The secondary storage device 104 is a rewritable secondary storage device, such as a hard disk drive and a flash memory. Various kinds of information stored in the secondary storage device 104 are transferred to the RAM 103, and the CPU 101 can execute the programs according to the present exemplary embodiment. The imaging device 105 includes an imaging lens, an imaging sensor such as a charge-coupled device (CCD) sensor and a complementary metal-oxide semiconductor (CMOS) sensor, and a video image signal processing unit.


The input device 106 is a device for receiving an input from a user and is, for example, a keyboard and a mouse.


The display device 107 is a device for displaying a processing result or the like to a user, and is, for example, a liquid crystal display. The network I/F 108 is a modem or a local area network (LAN) for connecting to a network, such as the Internet and an intranet. The bus 109 is an internal bus for performing data input and output between the above-described hardware components by connecting them.


A determination method of an action and a posture in a first exemplary embodiment will be described in detail with reference to the drawings.



FIG. 2 is a block diagram illustrating a functional configuration of the video image processing apparatus 100. The video image processing apparatus 100 according to the present exemplary embodiment determines whether a person identified from a video image is in an unstable posture. The video image processing apparatus 100 includes a video image acquisition unit 201, a person detection unit 202, a skeletal frame determination unit 203, a posture type determination unit 204, a skeletal frame information storage unit 205, a gravitational direction determination unit 206, an unstable posture determination unit 207, and a display unit 208.

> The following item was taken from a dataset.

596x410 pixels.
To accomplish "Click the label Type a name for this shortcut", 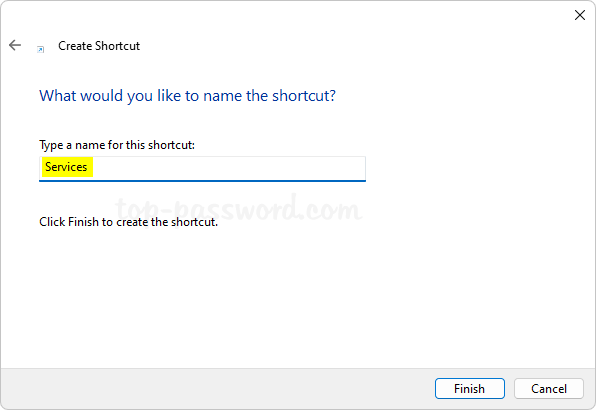I will click(117, 145).
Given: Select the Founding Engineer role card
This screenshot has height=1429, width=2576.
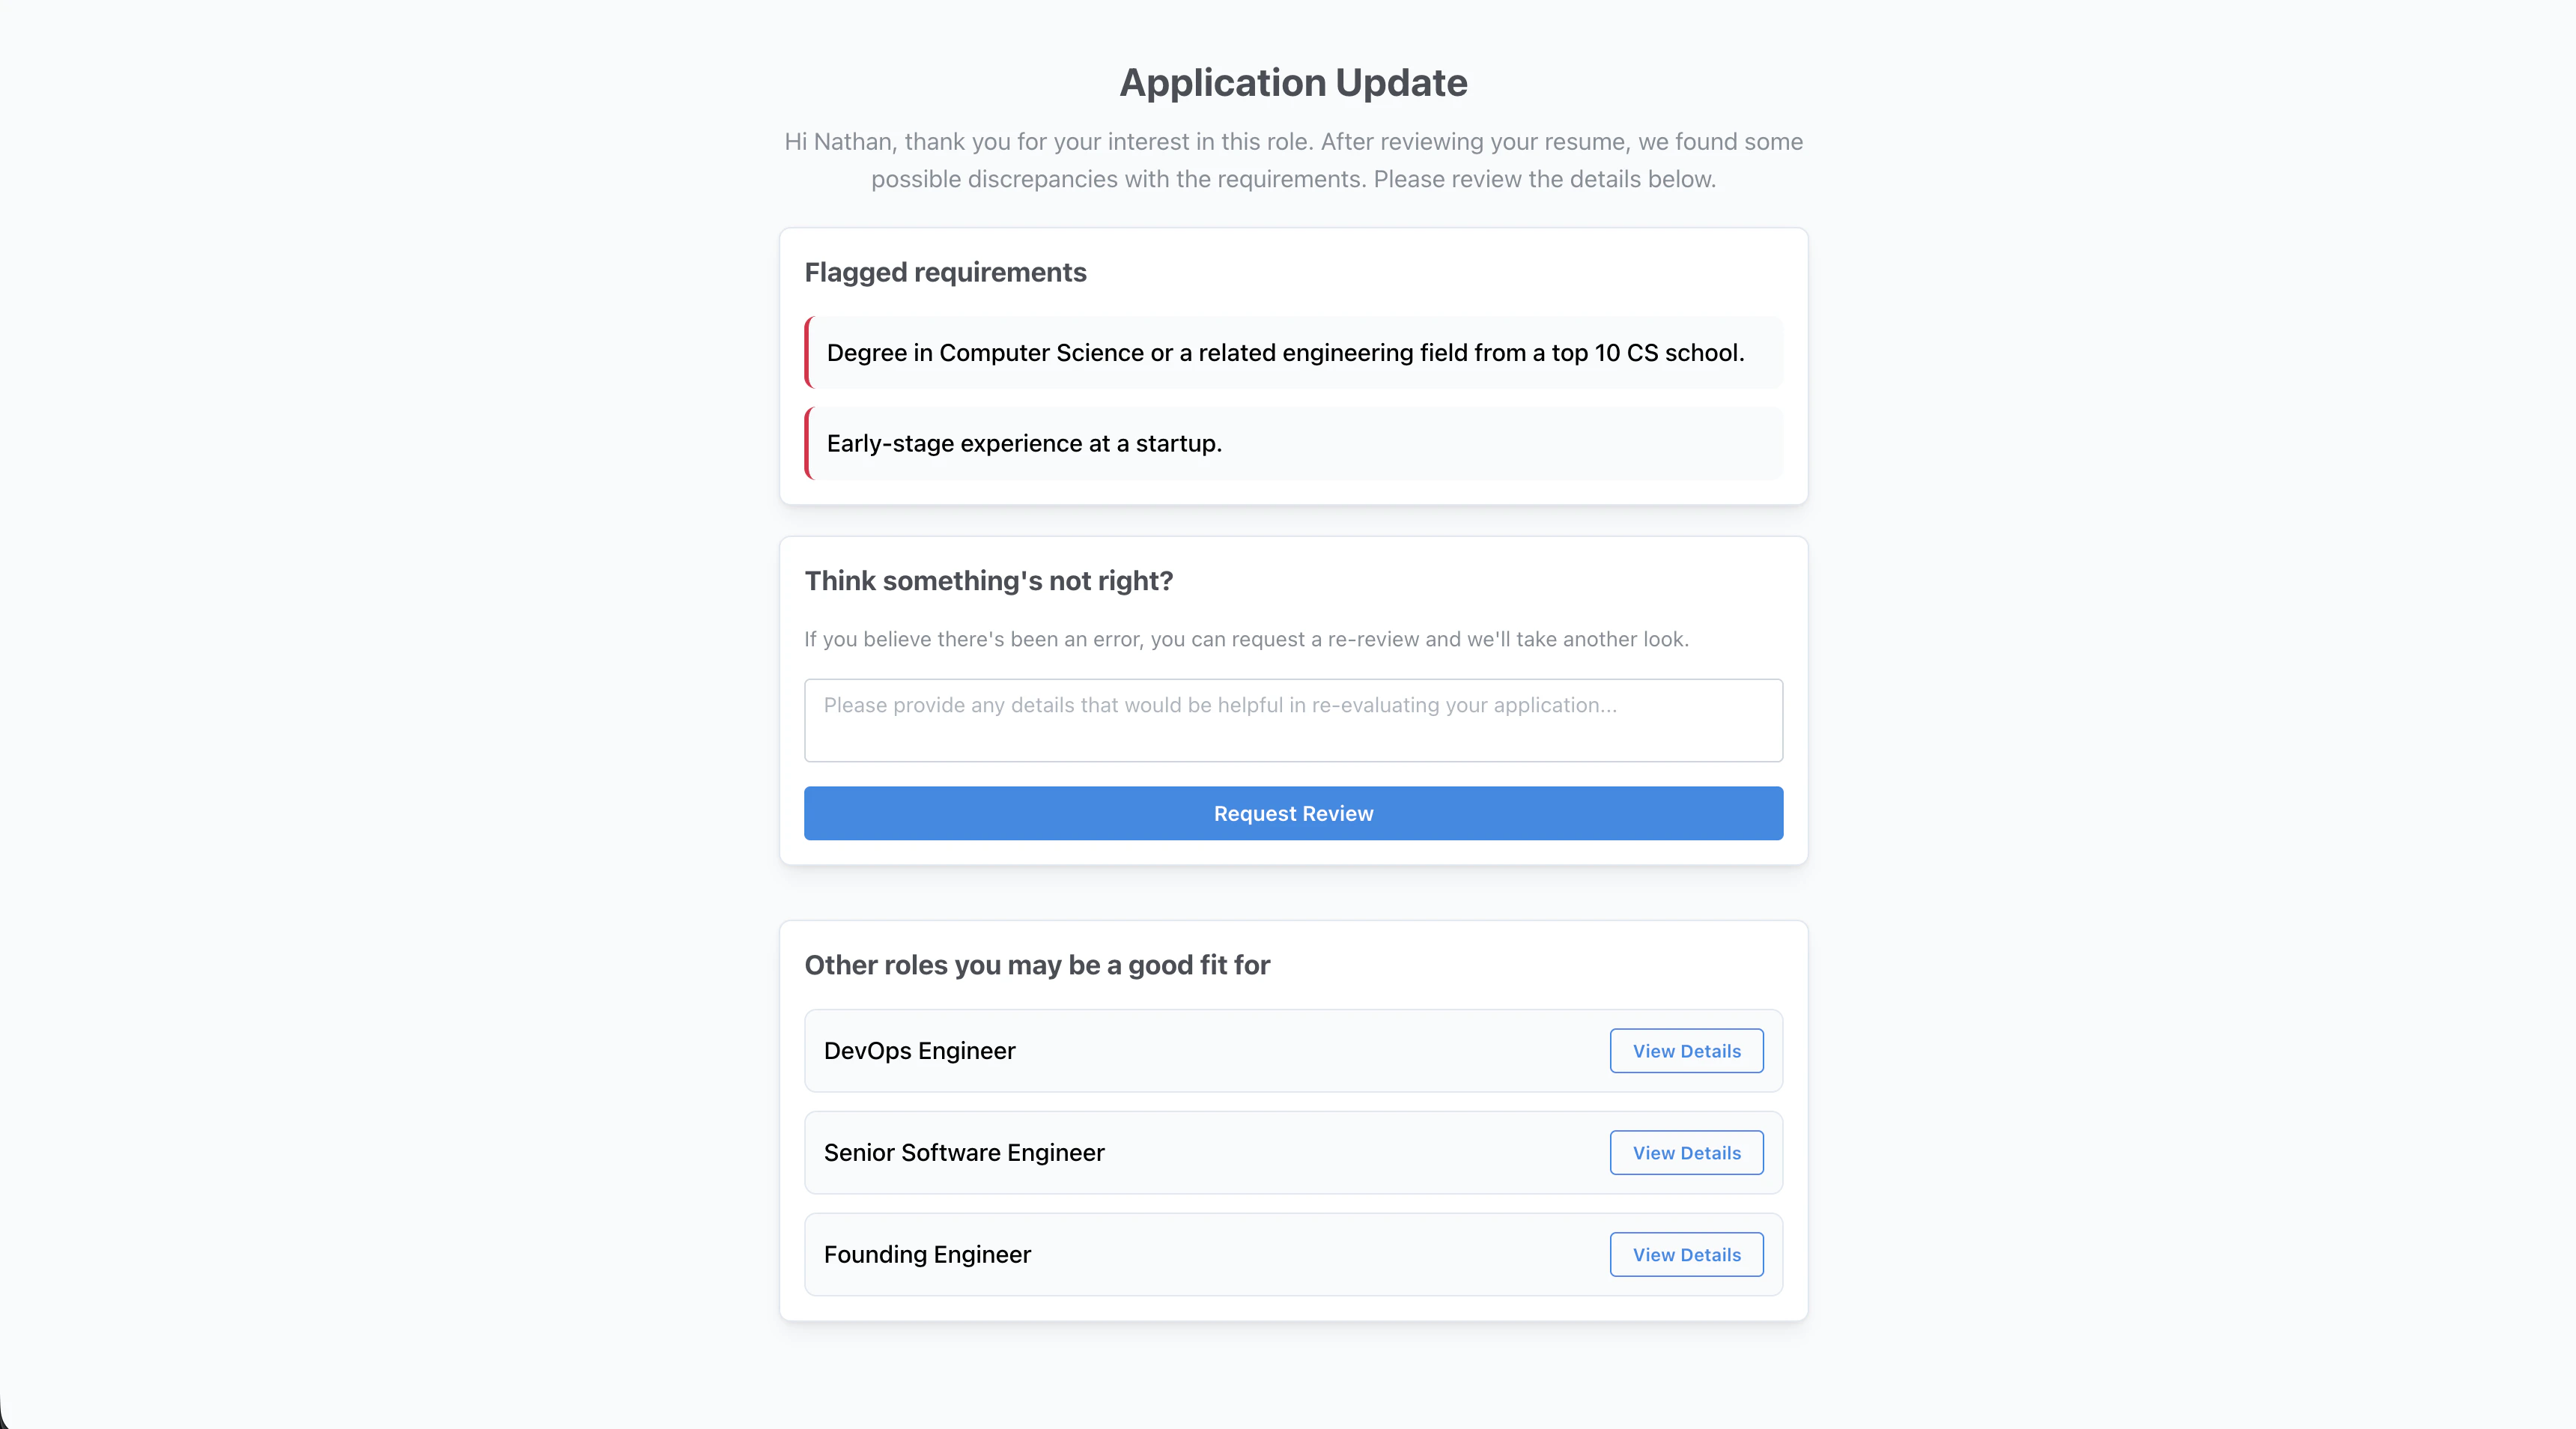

The video image acquisition unit 201 acquires a video image using the imaging device 105. In the present exemplary embodiment, the description is given focusing on an example in which the video image processing apparatus 100 includes the imaging device 105, but the video image processing apparatus 100 may not include the imaging device 105. In this case, the video image acquisition unit 201 of the video image processing apparatus 100 acquires a video image via a wired or wireless communication medium.


The person detection unit 202 detects an area of a person from the video image acquired by the video image acquisition unit 201. The person detection unit 202 according to the present exemplary embodiment detects an entire body area of a person.


The skeletal frame determination unit 203 executes position determination processing for determining specific positions of a person from the entire body area detected by the person detection unit 202. The specific positions according to the present exemplary embodiment are illustrated in FIG. 3.


As illustrated in FIG. 3, the specific positions according to the present exemplary embodiment are shoulders 301 and 302, elbows 303 and 304, wrists 305 and 306, hips 307 and 308, knees 309 and 310, ankles 311 and 312, eyes 313 and 314, a nose 317, and ears 315 and 316.


In other words, the specific positions according to the present exemplary embodiment include positions of person's joints and organs.


The posture type determination unit 204 determines a type of posture of a person (e.g., standing posture or sitting posture) based on the specific positions determined (estimated) by the skeletal frame determination unit 203. The skeletal frame information storage unit 205 stores skeletal frame information in which information about the specific positions determined (estimated) by the skeletal frame determination unit 203 is associated with the type of posture determined by the posture type determination unit 204. The skeletal frame information storage unit 205 is implemented by the RAM 103 or the secondary storage device 104.


The gravitational direction determination unit 206 executes gravitation determination processing for determining a gravitational direction in at least a part of an area in the video image, based on the skeletal frame information stored in the skeletal frame information storage unit 205. A determination (estimation) method of the gravitational direction by the gravitational direction determination unit 206 will be described below.


The unstable posture determination unit 207 determines whether a person's posture is unstable, based on the gravitational direction determined by the gravitational direction determination unit 206 and the skeletal frame information stored in the skeletal frame information storage unit 205. The display unit 208 displays a determination result by the unstable posture determination unit 207. The display unit 208 is implemented by the display device 107.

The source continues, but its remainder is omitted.